_EXERCISE INSTRUCTIONS:_
Restate verbatim the span of lines below between the line with "Where should I click to: Click the Wao" and the line with "You are a computer-use agent. Viewport: 1100px", including those two lines, and only that span.

_AVAILABLE DATA:_
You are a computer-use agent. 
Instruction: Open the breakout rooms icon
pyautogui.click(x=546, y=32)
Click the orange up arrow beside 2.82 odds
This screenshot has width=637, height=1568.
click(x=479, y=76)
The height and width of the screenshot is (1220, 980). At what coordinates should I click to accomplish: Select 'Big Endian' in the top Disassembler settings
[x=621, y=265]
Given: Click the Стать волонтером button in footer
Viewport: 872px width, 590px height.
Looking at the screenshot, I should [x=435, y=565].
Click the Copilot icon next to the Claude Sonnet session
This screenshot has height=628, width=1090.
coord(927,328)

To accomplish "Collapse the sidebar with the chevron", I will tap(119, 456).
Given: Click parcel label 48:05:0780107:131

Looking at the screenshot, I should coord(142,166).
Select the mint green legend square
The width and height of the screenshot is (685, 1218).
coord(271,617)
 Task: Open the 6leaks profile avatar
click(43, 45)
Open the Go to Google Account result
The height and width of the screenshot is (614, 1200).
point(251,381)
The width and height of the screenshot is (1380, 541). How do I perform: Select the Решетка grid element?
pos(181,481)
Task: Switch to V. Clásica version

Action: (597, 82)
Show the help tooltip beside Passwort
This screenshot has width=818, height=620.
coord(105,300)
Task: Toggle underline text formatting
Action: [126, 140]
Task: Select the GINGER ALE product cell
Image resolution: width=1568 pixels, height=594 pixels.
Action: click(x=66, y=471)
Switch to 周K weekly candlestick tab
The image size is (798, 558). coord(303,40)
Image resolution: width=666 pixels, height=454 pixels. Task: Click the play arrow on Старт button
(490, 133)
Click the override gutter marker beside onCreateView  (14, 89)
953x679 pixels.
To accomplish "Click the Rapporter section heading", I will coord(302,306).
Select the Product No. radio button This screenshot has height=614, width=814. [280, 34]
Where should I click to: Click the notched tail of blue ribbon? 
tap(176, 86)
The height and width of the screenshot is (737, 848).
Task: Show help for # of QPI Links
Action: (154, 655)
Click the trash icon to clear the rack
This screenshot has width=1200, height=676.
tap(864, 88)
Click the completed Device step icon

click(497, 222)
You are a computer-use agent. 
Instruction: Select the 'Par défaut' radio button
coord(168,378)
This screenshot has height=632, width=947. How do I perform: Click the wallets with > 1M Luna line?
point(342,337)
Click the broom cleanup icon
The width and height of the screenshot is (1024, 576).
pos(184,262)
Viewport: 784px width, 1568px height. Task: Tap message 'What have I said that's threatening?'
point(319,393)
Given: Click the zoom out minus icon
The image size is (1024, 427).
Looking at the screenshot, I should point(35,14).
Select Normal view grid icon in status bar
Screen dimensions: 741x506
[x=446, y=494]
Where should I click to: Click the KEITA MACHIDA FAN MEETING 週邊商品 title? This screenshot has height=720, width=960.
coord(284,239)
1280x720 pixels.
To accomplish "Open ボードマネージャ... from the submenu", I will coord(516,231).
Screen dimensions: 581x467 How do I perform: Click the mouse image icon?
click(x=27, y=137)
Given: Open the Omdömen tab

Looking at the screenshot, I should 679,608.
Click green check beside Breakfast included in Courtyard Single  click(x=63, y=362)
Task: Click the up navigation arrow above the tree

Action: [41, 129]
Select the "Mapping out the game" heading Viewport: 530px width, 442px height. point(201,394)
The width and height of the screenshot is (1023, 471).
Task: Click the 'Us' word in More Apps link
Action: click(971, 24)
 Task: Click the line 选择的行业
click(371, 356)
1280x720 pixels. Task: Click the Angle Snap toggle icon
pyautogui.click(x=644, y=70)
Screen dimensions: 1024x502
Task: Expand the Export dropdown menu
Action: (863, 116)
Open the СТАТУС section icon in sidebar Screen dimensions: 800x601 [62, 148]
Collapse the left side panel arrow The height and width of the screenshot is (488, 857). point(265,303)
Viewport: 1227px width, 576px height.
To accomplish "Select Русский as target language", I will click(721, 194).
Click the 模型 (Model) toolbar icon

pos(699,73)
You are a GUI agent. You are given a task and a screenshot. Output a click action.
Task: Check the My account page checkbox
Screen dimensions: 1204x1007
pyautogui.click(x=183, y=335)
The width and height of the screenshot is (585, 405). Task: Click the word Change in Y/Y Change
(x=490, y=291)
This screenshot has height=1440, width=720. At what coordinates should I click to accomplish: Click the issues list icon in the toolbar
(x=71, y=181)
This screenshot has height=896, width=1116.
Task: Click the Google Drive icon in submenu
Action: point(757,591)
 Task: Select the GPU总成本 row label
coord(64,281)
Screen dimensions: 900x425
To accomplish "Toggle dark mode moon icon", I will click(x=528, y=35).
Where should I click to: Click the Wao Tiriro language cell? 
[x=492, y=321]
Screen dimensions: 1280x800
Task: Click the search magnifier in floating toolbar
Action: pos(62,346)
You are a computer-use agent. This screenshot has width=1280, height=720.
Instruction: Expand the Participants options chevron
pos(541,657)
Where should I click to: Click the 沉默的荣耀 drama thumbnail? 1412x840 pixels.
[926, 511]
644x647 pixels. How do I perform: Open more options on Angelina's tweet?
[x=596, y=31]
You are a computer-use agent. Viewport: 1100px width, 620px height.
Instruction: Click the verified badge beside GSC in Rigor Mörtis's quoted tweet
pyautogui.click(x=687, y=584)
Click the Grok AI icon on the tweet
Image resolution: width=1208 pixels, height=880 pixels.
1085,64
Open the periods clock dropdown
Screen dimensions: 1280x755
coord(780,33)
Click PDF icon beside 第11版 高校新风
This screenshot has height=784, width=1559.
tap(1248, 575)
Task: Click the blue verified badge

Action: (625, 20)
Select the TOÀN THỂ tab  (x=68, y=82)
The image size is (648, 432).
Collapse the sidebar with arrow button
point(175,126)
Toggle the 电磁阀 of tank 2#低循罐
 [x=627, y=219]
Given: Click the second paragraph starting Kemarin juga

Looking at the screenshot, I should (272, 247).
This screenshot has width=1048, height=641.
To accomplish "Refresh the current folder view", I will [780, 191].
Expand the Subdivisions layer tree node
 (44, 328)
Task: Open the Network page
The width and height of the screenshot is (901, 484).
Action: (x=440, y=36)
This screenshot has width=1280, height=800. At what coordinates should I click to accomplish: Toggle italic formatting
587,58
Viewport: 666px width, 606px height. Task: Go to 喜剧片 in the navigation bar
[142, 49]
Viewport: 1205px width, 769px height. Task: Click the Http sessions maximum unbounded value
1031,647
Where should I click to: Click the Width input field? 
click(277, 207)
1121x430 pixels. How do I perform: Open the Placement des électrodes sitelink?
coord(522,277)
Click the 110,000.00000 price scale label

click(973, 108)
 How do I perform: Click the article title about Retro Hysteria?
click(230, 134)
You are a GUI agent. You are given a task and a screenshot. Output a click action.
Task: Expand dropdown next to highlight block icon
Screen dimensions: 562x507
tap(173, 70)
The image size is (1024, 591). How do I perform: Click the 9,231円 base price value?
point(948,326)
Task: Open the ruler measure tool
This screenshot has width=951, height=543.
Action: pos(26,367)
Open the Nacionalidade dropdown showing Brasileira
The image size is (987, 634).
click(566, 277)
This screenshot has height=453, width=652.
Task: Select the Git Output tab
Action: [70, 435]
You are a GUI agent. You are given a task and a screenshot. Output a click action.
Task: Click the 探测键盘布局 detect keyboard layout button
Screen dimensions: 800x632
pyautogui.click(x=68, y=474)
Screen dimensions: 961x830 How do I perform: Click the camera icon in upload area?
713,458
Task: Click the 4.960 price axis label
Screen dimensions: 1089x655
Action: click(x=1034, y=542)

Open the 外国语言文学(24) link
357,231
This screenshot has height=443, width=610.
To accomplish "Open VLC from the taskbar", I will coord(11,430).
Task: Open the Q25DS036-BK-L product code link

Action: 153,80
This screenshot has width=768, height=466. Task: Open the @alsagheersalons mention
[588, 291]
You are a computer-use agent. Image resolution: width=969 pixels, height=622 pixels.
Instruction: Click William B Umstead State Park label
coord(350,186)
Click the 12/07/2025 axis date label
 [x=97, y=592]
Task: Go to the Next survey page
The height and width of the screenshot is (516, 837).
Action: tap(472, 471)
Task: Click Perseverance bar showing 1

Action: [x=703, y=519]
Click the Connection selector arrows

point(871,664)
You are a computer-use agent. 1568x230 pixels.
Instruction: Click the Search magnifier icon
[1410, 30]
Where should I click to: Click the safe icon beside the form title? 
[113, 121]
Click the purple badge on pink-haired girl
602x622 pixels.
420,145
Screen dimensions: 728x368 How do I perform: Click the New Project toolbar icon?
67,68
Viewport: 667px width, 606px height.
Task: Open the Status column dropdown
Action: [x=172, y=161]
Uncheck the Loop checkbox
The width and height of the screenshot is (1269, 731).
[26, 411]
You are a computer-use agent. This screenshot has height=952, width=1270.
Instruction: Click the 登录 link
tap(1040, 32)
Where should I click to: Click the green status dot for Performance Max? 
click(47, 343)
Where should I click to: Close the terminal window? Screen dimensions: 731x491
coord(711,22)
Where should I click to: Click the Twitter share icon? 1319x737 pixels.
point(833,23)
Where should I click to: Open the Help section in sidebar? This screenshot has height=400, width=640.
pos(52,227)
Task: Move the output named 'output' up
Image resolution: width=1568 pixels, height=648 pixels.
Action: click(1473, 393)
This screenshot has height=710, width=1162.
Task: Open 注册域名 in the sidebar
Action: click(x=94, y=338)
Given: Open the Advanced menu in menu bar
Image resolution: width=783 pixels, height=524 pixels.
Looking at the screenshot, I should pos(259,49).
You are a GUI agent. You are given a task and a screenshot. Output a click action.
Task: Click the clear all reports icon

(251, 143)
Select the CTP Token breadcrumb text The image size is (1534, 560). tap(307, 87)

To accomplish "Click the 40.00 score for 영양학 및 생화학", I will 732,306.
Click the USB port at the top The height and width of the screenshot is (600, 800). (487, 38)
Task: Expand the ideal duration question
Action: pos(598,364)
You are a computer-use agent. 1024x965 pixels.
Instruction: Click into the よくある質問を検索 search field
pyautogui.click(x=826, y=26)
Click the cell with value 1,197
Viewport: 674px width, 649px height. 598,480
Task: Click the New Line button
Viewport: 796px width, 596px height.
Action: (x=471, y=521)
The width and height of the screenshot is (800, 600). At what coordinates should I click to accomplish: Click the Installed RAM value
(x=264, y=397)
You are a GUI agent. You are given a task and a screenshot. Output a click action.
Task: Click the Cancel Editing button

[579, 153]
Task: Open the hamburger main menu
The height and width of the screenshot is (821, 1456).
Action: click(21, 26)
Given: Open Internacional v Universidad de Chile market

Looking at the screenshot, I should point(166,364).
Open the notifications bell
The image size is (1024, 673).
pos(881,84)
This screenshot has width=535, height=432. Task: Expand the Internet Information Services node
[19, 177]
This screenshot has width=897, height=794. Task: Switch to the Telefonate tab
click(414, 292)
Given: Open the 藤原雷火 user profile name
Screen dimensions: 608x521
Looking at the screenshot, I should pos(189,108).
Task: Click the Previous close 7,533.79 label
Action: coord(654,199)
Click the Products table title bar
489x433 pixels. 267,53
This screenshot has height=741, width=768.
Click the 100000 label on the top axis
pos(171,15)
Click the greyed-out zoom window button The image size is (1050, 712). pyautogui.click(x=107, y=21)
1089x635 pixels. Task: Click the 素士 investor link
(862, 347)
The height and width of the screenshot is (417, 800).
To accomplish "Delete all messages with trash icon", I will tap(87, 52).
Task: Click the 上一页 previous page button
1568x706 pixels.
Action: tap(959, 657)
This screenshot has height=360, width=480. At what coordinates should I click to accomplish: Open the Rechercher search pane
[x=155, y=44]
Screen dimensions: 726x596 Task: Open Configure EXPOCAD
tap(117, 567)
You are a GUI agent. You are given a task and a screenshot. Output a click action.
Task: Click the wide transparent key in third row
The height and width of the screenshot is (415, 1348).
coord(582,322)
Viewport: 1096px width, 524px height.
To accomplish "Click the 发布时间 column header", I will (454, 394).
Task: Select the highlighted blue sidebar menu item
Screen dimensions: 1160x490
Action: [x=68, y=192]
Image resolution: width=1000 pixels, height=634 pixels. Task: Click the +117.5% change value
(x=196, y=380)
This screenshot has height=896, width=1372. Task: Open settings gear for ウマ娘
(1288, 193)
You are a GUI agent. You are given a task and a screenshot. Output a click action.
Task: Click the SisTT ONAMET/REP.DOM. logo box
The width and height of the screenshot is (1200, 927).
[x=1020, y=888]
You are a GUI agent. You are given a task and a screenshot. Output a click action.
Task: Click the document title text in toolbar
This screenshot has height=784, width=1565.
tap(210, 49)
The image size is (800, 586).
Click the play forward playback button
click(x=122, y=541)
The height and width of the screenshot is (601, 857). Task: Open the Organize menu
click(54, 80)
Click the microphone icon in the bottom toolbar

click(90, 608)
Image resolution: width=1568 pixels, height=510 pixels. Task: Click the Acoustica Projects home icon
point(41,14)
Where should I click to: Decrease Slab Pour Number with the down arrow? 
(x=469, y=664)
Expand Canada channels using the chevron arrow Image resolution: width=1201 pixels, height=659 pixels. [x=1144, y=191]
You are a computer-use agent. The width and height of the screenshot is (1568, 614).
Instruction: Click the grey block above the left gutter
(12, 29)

_EXERCISE ANSWER:_
Where should I click to: Click the Wao Tiriro language cell? 
[x=492, y=321]
Screen dimensions: 1280x800
Task: Click the search magnifier in floating toolbar
Action: pos(62,346)
You are a computer-use agent. This screenshot has width=1280, height=720.
Instruction: Expand the Participants options chevron
pos(541,657)
Where should I click to: Click the 沉默的荣耀 drama thumbnail? 1412x840 pixels.
[926, 511]
644x647 pixels. How do I perform: Open more options on Angelina's tweet?
[x=596, y=31]
You are a computer-use agent. Viewport: 1100px width, 620px height.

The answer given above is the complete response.